Coqui handles all the text synthesis on its own and its mostly abstracted from the user. You pick which models and voices you like and it creates the Wav file for you. This runs a bit slow even on a modern PC so I decided to thread it to speed up this process.

There is a Python library that is able to use the Google Translate API to make free and unlimited translations. Its pretty well known but I had to fight to find the correct version that worked with the example code.

Combining the files was a bit difficult since they are wav files. Basically I cut up the article into paragraphs/sentences that I feed to Coqui. This then outputs many files in both languages. I then wanted to hear the English version and then the second language. I also wanted these to flow so I created a half second blank audio file so they don't start talking exactly after the last audio is done playing. I name the files with an index so we know the order of when they were created and then basically just run a loop to concatenate all the file names together.
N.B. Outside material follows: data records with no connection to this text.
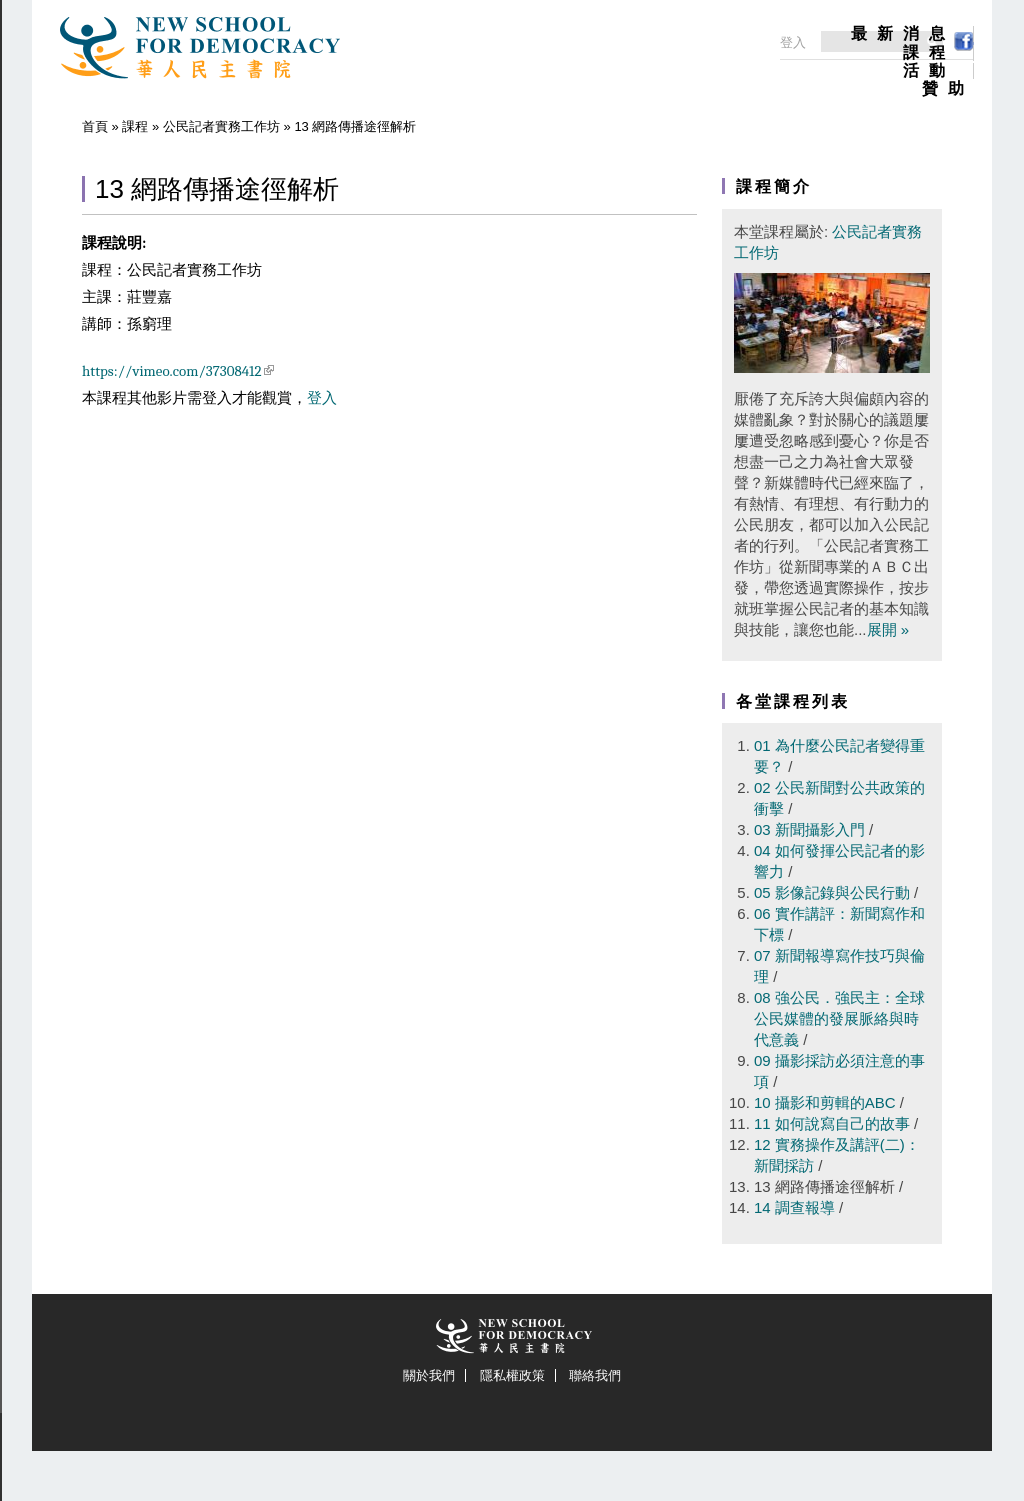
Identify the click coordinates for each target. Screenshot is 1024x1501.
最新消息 (903, 34)
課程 (929, 53)
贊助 (948, 89)
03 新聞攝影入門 (809, 829)
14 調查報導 (794, 1207)
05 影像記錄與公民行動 (832, 892)
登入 (322, 398)
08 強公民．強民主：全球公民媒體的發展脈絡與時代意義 (839, 1018)
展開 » (888, 629)
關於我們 (429, 1375)
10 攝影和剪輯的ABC (825, 1102)
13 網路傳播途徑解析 (824, 1186)
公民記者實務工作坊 (221, 126)
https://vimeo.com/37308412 (178, 371)
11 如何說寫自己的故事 (832, 1123)
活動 (929, 71)
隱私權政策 (512, 1375)
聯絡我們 (595, 1375)
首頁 (95, 126)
Working with raw wav files is hard to concatenate, but using the pydub library you can add audio files to a segment and then export it as an mp3.
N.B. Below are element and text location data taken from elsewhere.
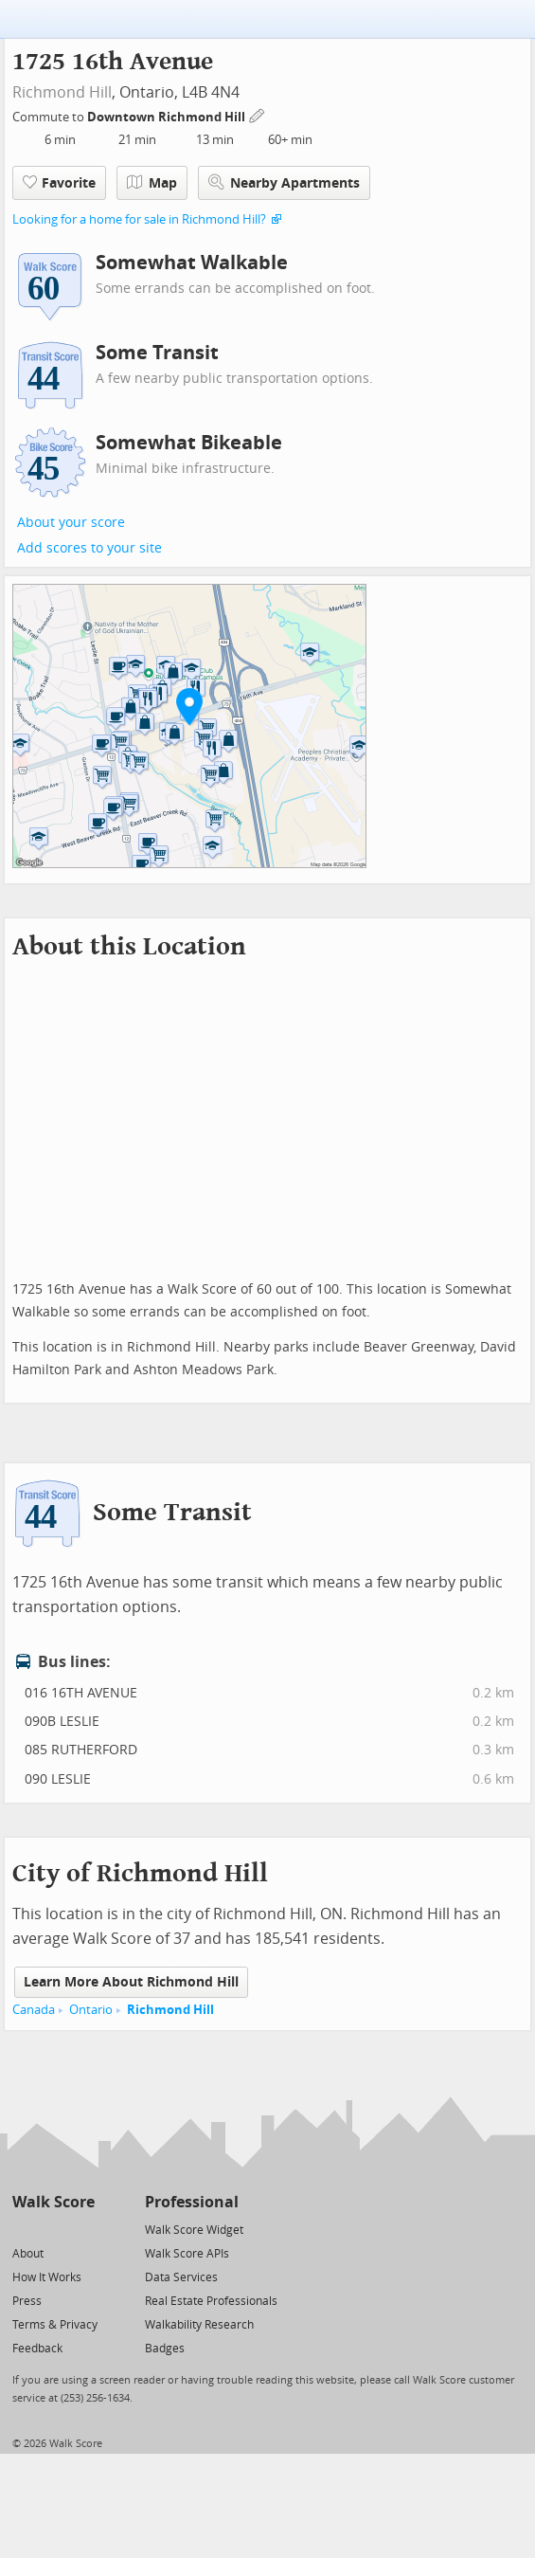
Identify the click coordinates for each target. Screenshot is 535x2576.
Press (27, 2301)
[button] (189, 706)
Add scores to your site (89, 548)
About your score (71, 523)
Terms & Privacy (55, 2324)
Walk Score (53, 2202)
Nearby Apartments (284, 182)
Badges (165, 2348)
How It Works (46, 2277)
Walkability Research (199, 2324)
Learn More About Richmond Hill (131, 1982)
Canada (33, 2010)
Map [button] (152, 182)
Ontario (91, 2010)
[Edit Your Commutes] (257, 114)
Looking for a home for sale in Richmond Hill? (139, 219)
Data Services (181, 2277)
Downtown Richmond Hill (167, 117)
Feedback (37, 2348)
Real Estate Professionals (211, 2301)
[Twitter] (23, 2229)
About (28, 2253)
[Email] (82, 2229)
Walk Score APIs (187, 2253)
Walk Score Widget (194, 2230)
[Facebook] (52, 2229)
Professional (192, 2202)
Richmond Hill (62, 92)
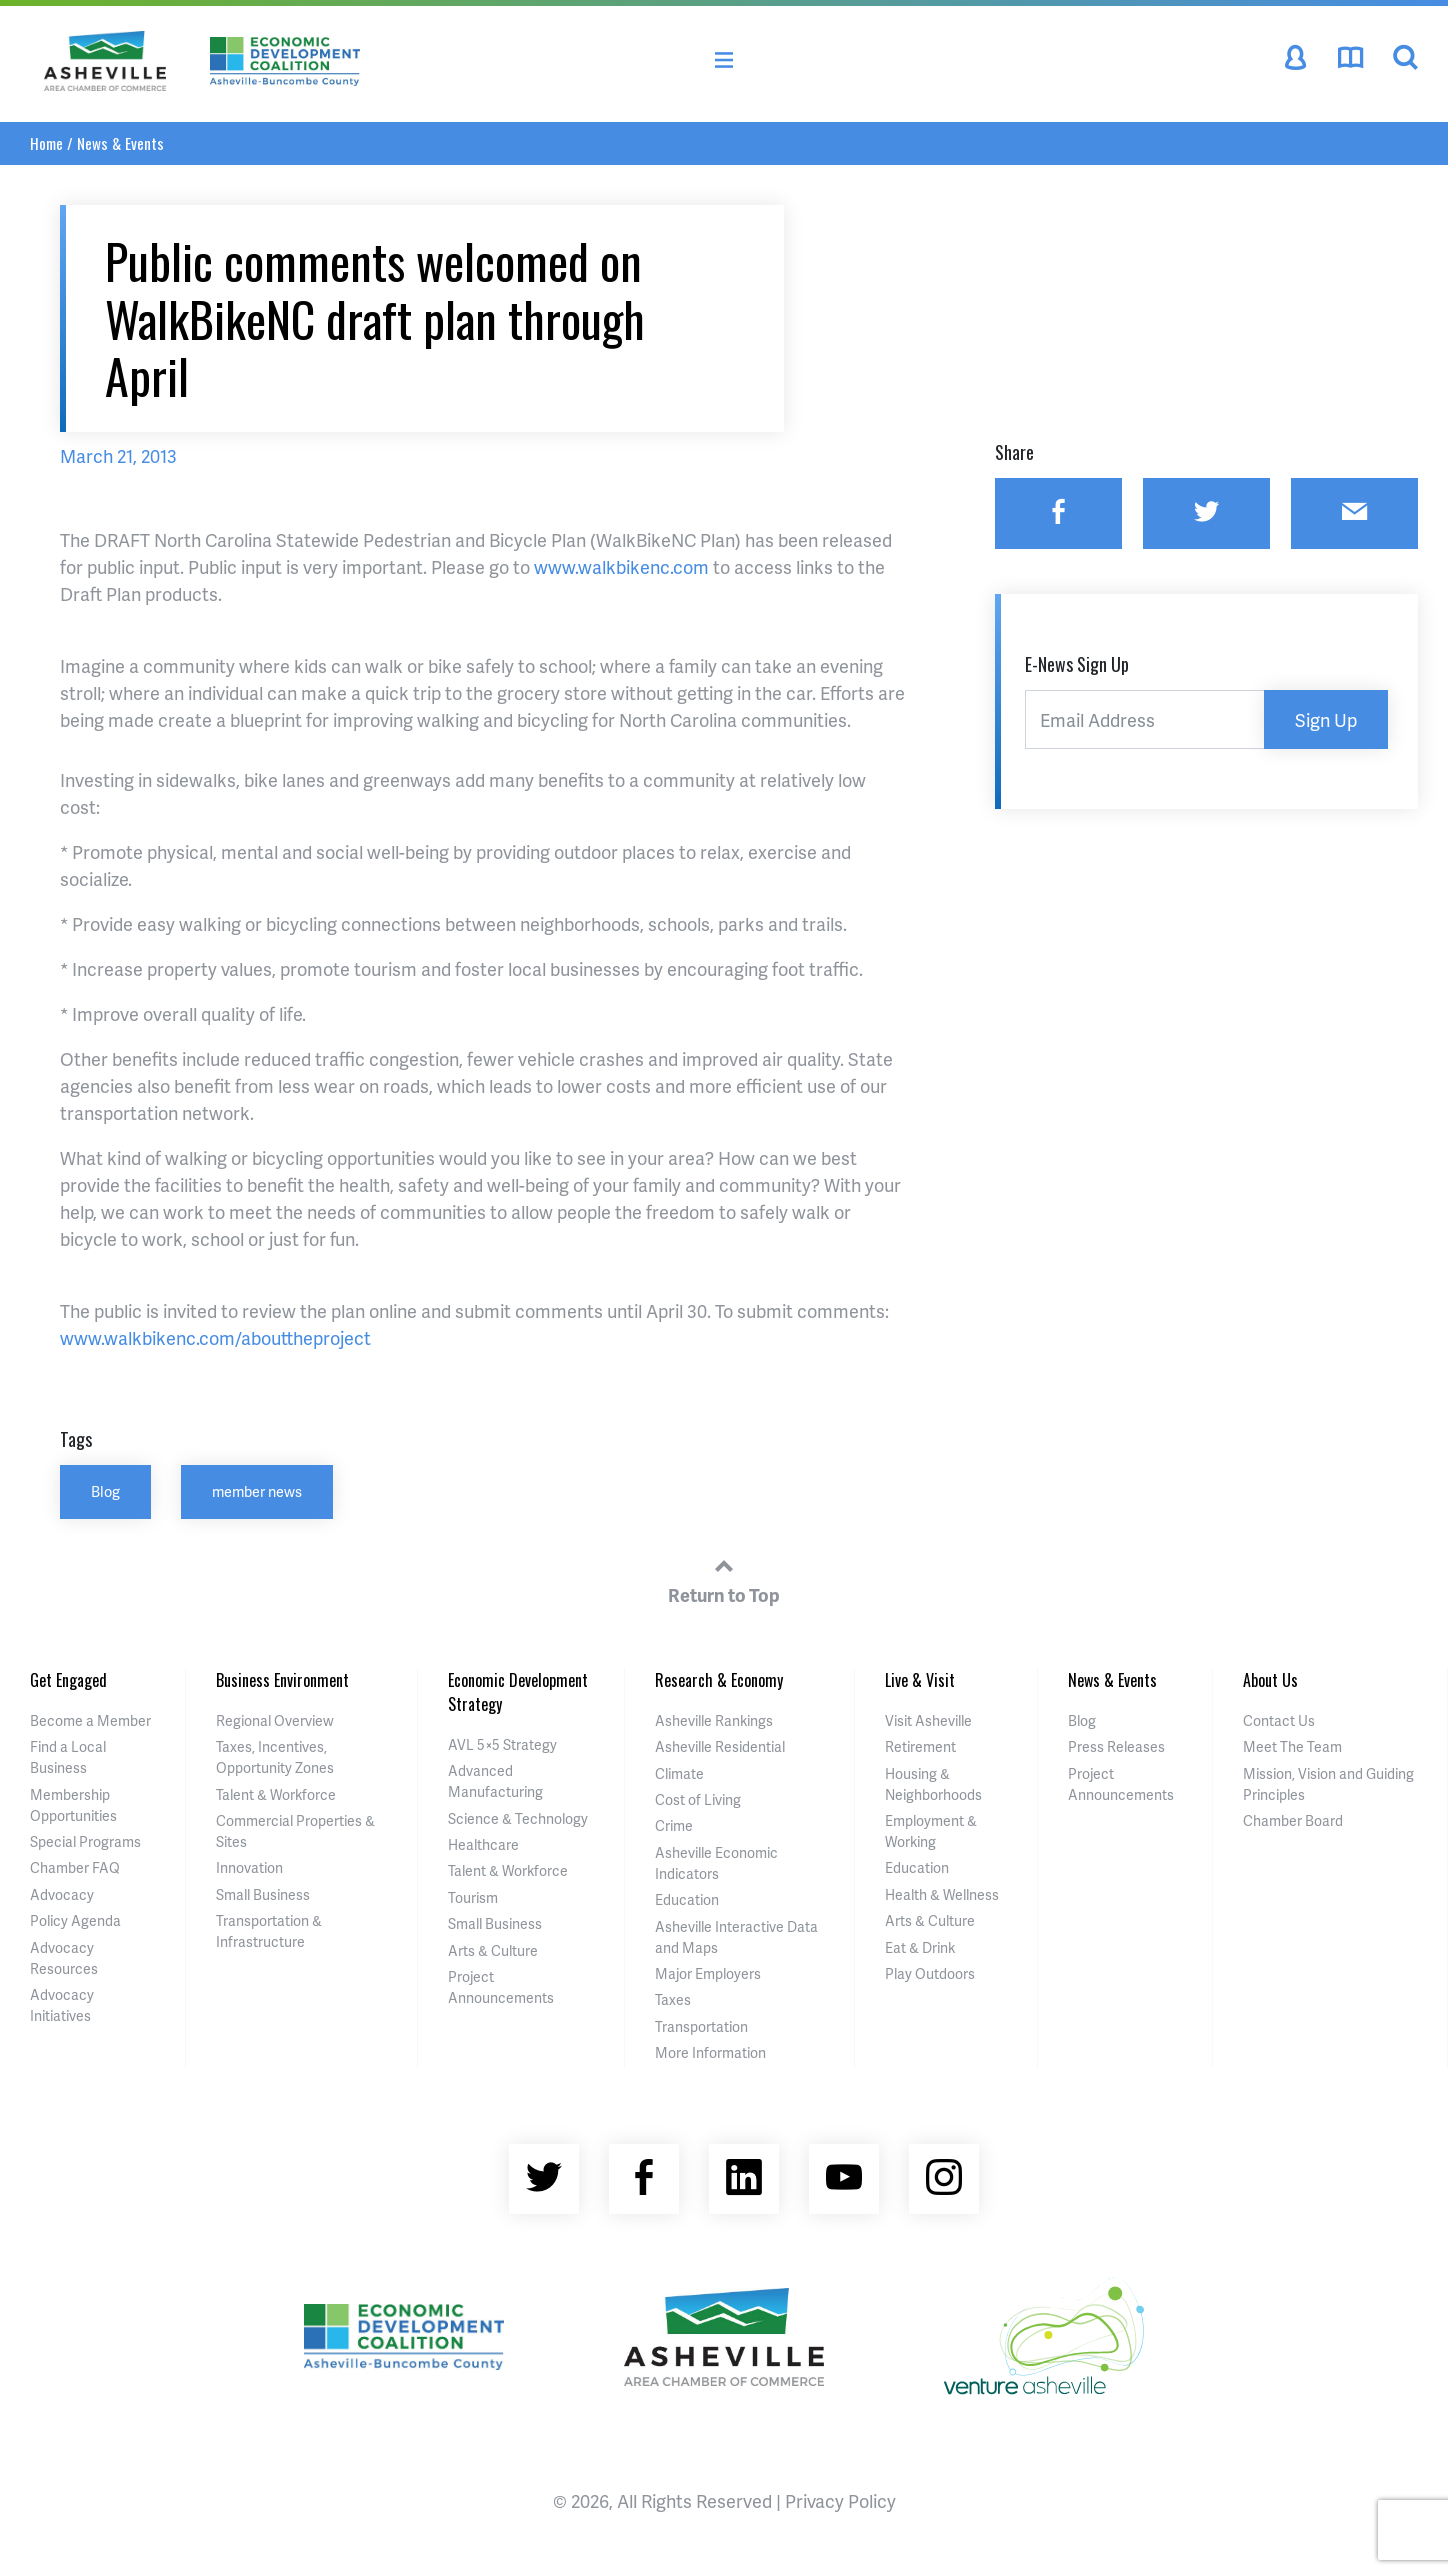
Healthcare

Discord webhooks are the very useful and versatile. They are also easy to work with and you basically just send a post request with your data and it goes to your Discord channel. This is convenient for me to listen to on the go without self hosting.

Issues

With any project there are issues.

File Size

My first issue I hit when still developing was Discord does not let you upload files over 25MBs. I wrote some quick and very hacky code to check if our audio file is >25MBs and if so split it in half. I don't anticipate the files being >50MBs so this is safe for now.
I then just submit two different post requests to upload the file. This can probably be done way more dynamically but it works.
You can also just upload files to your own site or hos them somewhere else.

Time

Running this script on a good Pi 4 takes around 2 hours even maxing out the CPUs. I made use of threading to speed up this process to the 2 hour mark. This is still bad but I can live with it.
I tried to get around this by using Piper . Piper gave me runtimes of around 10 minutes since its built for the Pi and was outputting lower quality audio. However the Spanish synthesis was glitchy and for every 1/30 words and it would get stuck just uttering gibberish. I did not love it and could not get around the problem by using other models. I also confirmed the text translation was correct it was indeed the model having issues. You can try your luck with other languages as the switch to using it in my code is a simple function change.

audio-thumbnail
BadSynthesis
0:00
/0:16

Memory

When I originally needed to move the Piper it was because using Coqui on the Pi 4 caused the script to use all of my memory and the OS would kill it. I tried including the Garbage Collector collection function to run more frequently but I cannot find where the memory leak is. Or just bad use of memory. I don't think I am holding onto any of these files but I could be. Or it could be within the Coqui library as that is the section where all my memory gets tied up.
I slapped a band-aid over this problem by increase my swapfile to 10GBs.
Yes not a good solution but it works. Overall I could have increased it to around 4-5GBs and I would have been fine.

Conclusion

Overall it was cool to step into the Voice Synthesis game since I wasn interested more about it. I also got to look into more with the Voice Cloning so that was cool as well.

The project was good and sadly what took the most time was the memory issues which I did not really like as with Python I generally am not handling memory directly and worrying about it.